Even as World War 2 (1939-1945) was in full swing in 1941, design studies undertaken by German engineers were looking to exact additional power and performance from existing combat fighter types. One viable candidate became the classic Focke-Wulf Fw 190 piston-engined fighter which was only just introduced in August of that year and these studies looked to further the fortunes of the war for Germany. An offshoot project of this aircraft was an entry which attempted to showcase the feasibility of adding the still in-development BMW 802 series 18-cylinder, supercharged, twin-row, air-cooled radial piston engine in place of the original radial installation (at its core the new engine was essentially an 18-cylinder form of the earlier 14-cylinder offering). However, the project - recognized generically as the Fw "BMW 802" - did not advanced beyond the paper stage.
The Fw BMW 802 proposal retained the complete aft fuselage section, tail unit, undercarriage, and cockpit of the original Fw 190 production fighter. The major changes were to the nose and wing mainplanes. The nose was now intended to mount the powerful new engine which was set to take up a considerable amount of space, forcing the nose section to be extended well-beyond the cockpit which, in turn, was forced further back in the design - reducing forward visibility. As the new engine was still air-cooled, a cut-off nose was used for aspiration and the complete unit drove a conventional three-bladed propeller unit (variable pitch) in tractor fashion. A traditional tail-dragger undercarriage would be used for ground-running.
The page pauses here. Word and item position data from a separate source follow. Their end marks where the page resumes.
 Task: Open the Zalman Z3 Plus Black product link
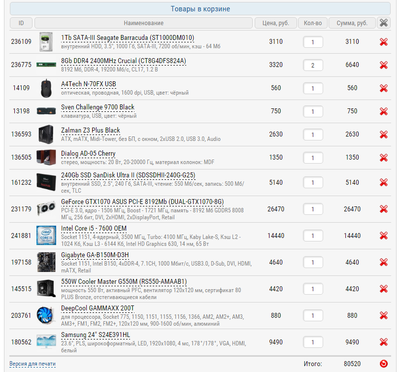point(90,130)
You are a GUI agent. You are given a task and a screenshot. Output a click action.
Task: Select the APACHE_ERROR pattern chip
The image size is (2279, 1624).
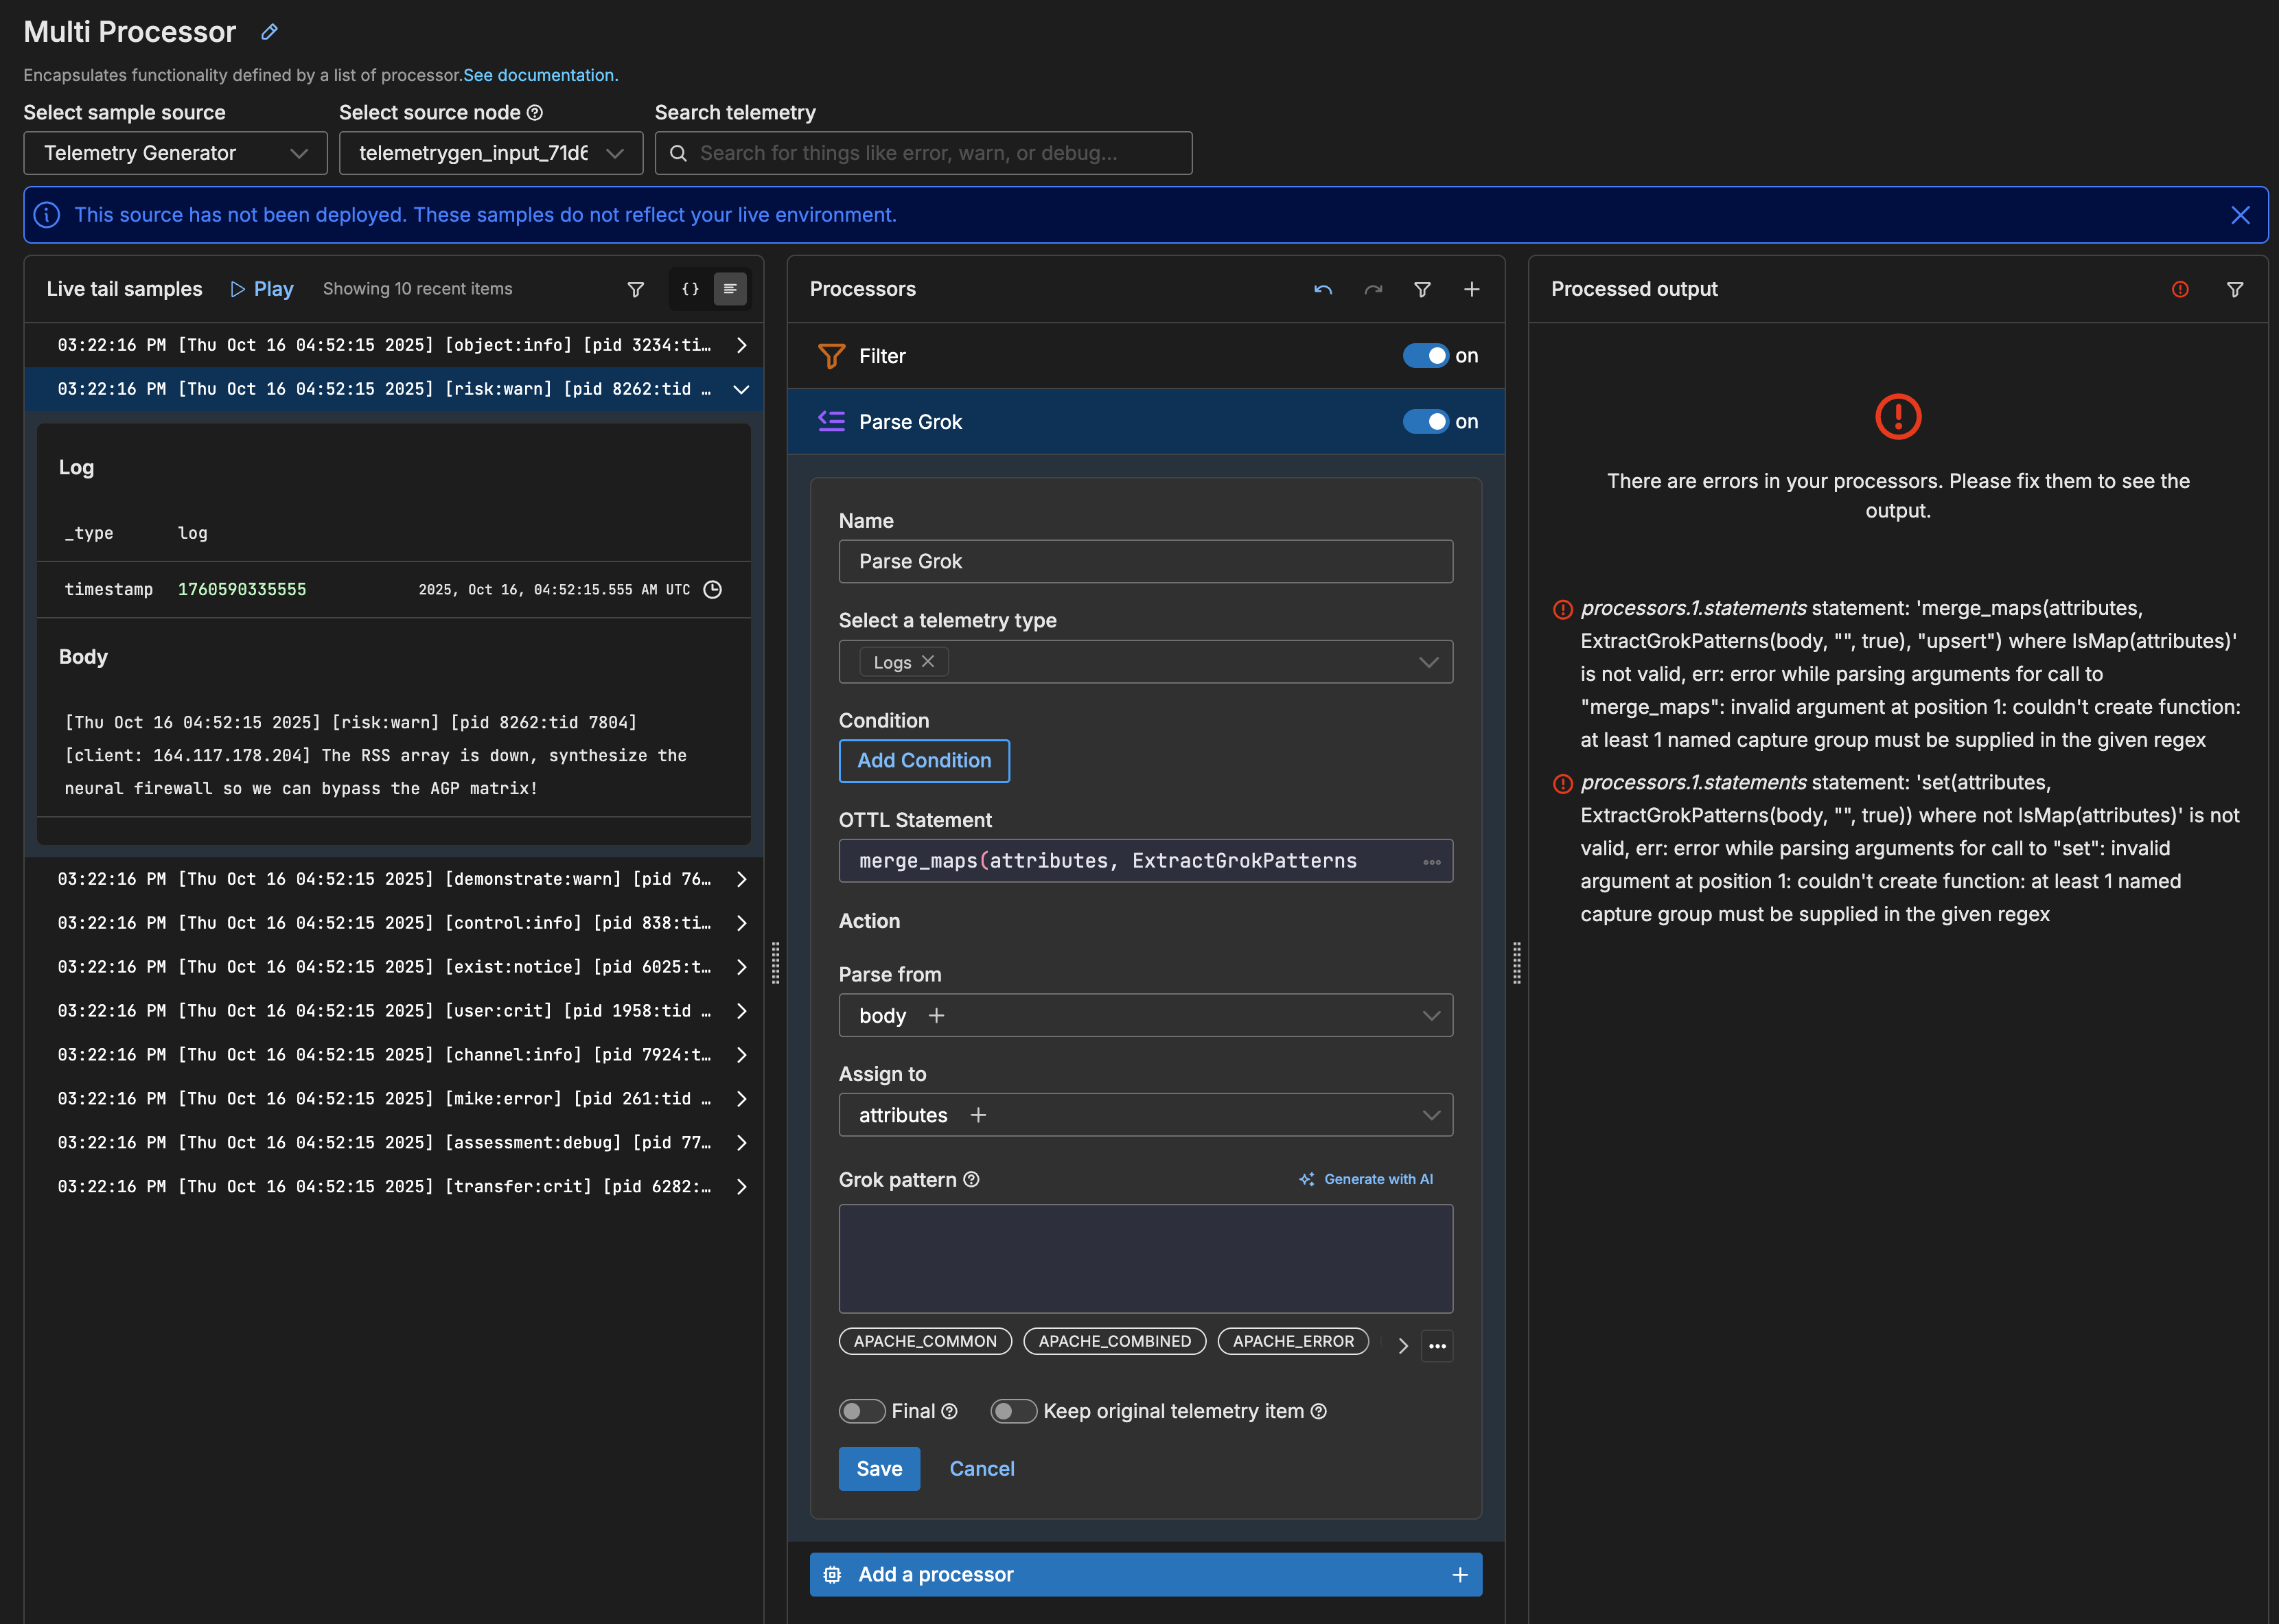[1292, 1341]
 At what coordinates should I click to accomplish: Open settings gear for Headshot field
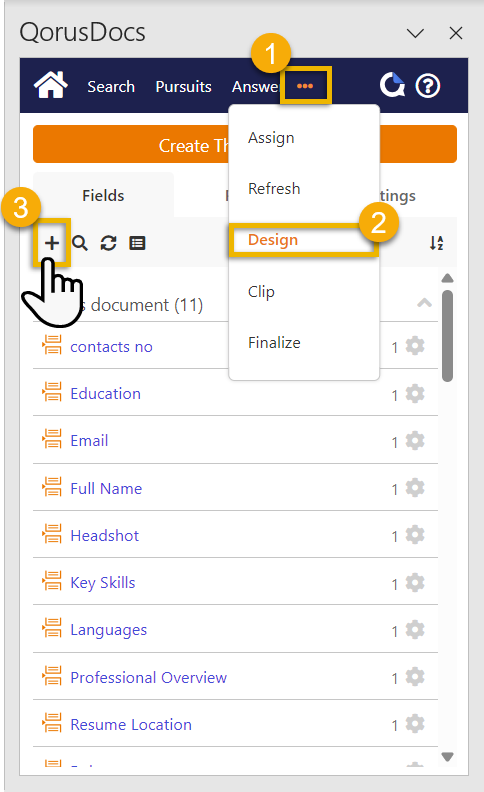(x=415, y=535)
The wing mainplanes were revised to sport dihedral (upward angle) just outboard of the main landing gear leg housings. Furthermore, these members were lengthened due to the performance expected out of the new, faster fighter (similar to what was done in the Focke-Wulf Ta 152 high-altitude fighter seen before war's end). The wings were given little sweepback at their leading edges and tapered considerably towards the rounded tips from thee trailing edges. As the position of these members was also ahead of the pilot, frontal vision was further hindered.
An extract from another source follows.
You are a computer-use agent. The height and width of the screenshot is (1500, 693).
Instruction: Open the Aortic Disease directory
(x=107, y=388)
In terms of armament, no weapons set was finalized though it can be assumed that there would have been a permanent switch to all-cannons, perhaps fitted to the wings in pairs, to provide the fighter with excellent killing power and clear the nose section for the large engine. Additionally, a limited bomb-carrying capability can be suspected - with the typical three-hardpoints available to most every fighter of the war - a single point under the fuselage and one position under each wing. In addition to this, the hardpoints would have most likely been plumbed for jettisonable fuel tanks when needing to extend the aircraft's operational range.
The promising fuel-injected BMW 802 offered up to 2,600 horsepower initially and settled near 1,600 horsepower and had the potential to truly increase all performance aspects of the Fw 190 fighter. However, it was not run until 1943 as its development proved troublesome and lengthy, ultimately leading to its abandonment in favor of furthering turbojet engine technology. As such, any advanced fighter form intending to fit the BMW 802 was abandoned in turn.
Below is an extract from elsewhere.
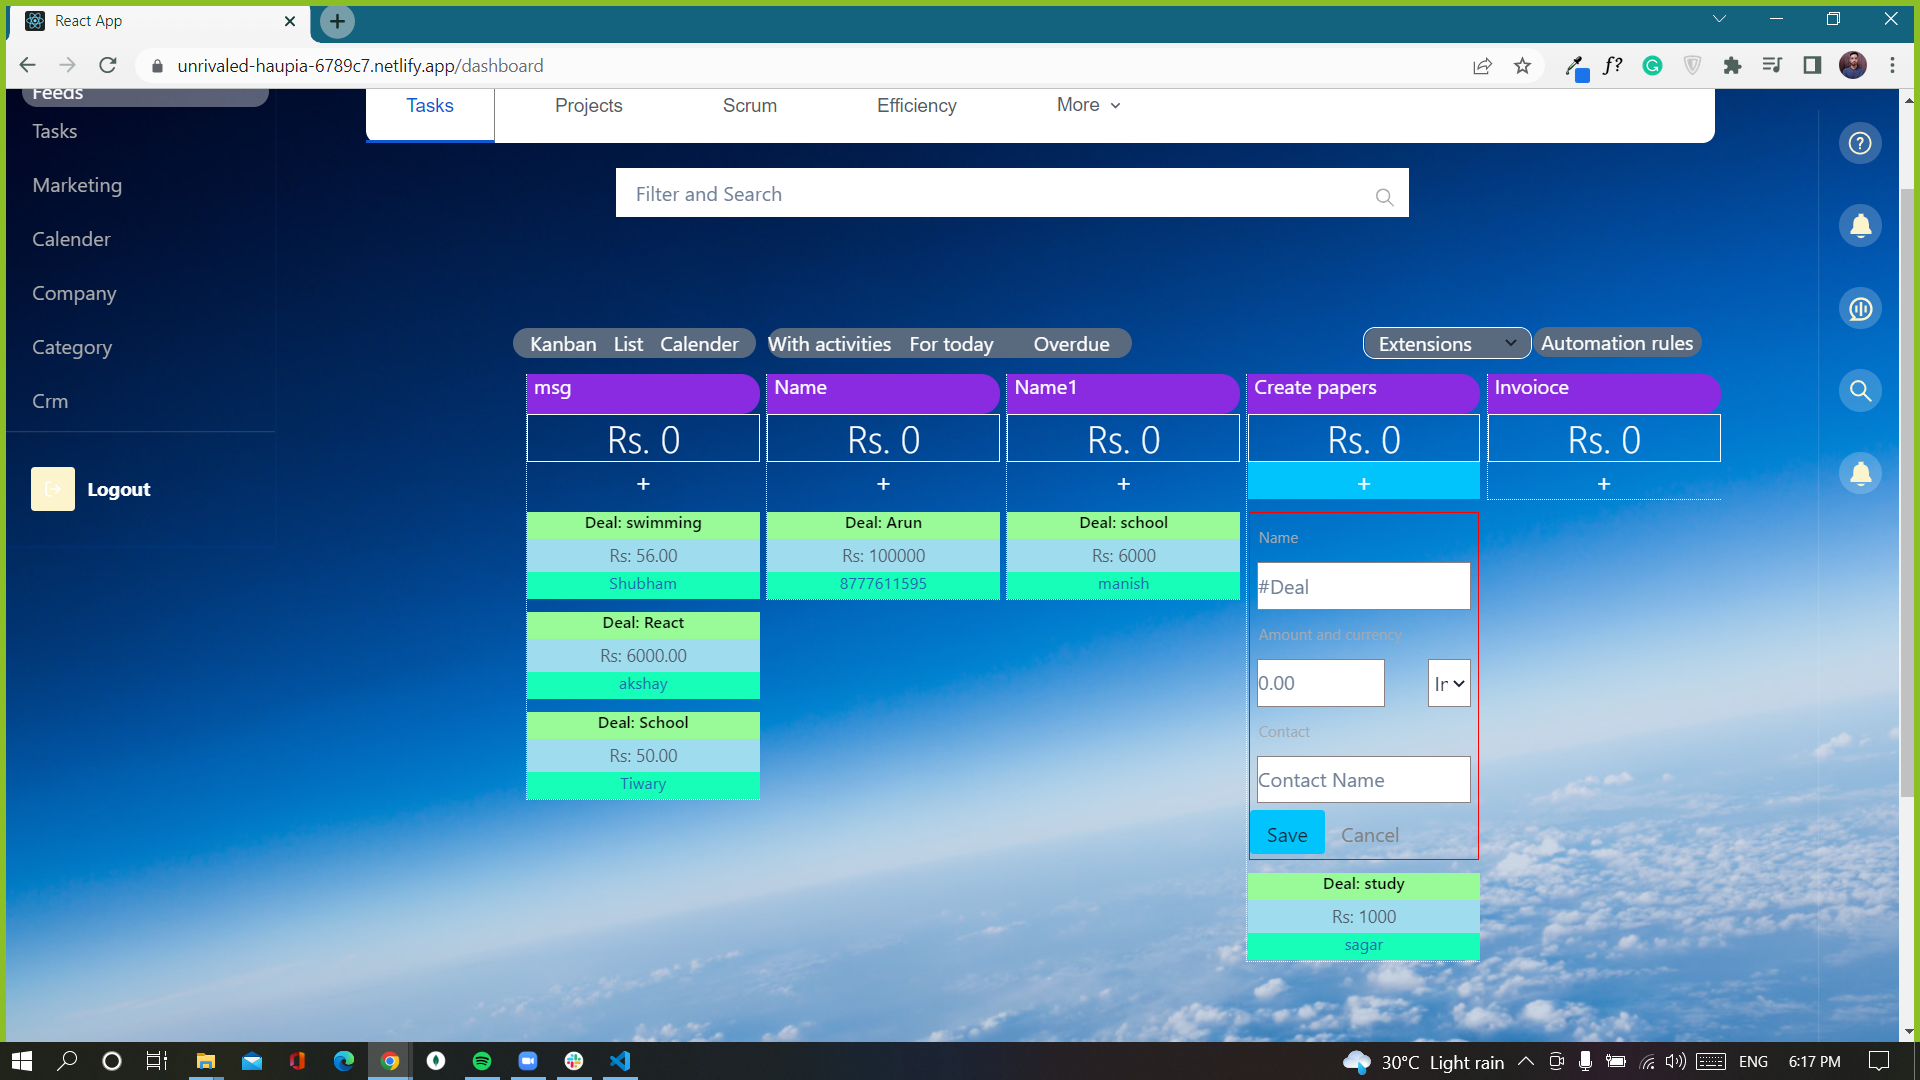Expand the More menu
This screenshot has height=1080, width=1920.
pos(1088,105)
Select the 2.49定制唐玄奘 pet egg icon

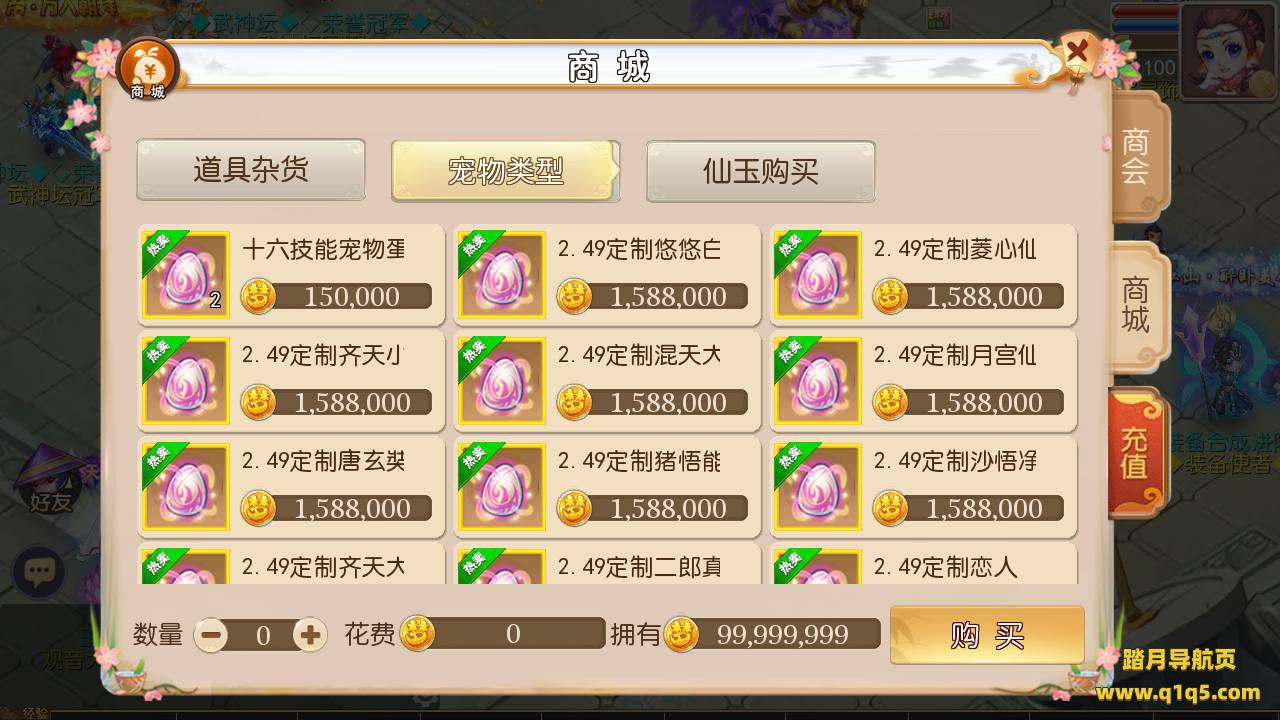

A more evolved version of the Fw BMW 802, designated the "P.8011", intended to fit a modified version of the same BMW 802 engine in the nose to drive contra-rotating propeller units. Many qualities of the original Fw BMW 802 were to be carried over in this entry but neither advanced into anything worthwhile.
In any event, the high-performance, high-altitude role was eventually filled by such types as the Ta 152 (detailed elsewhere on this site).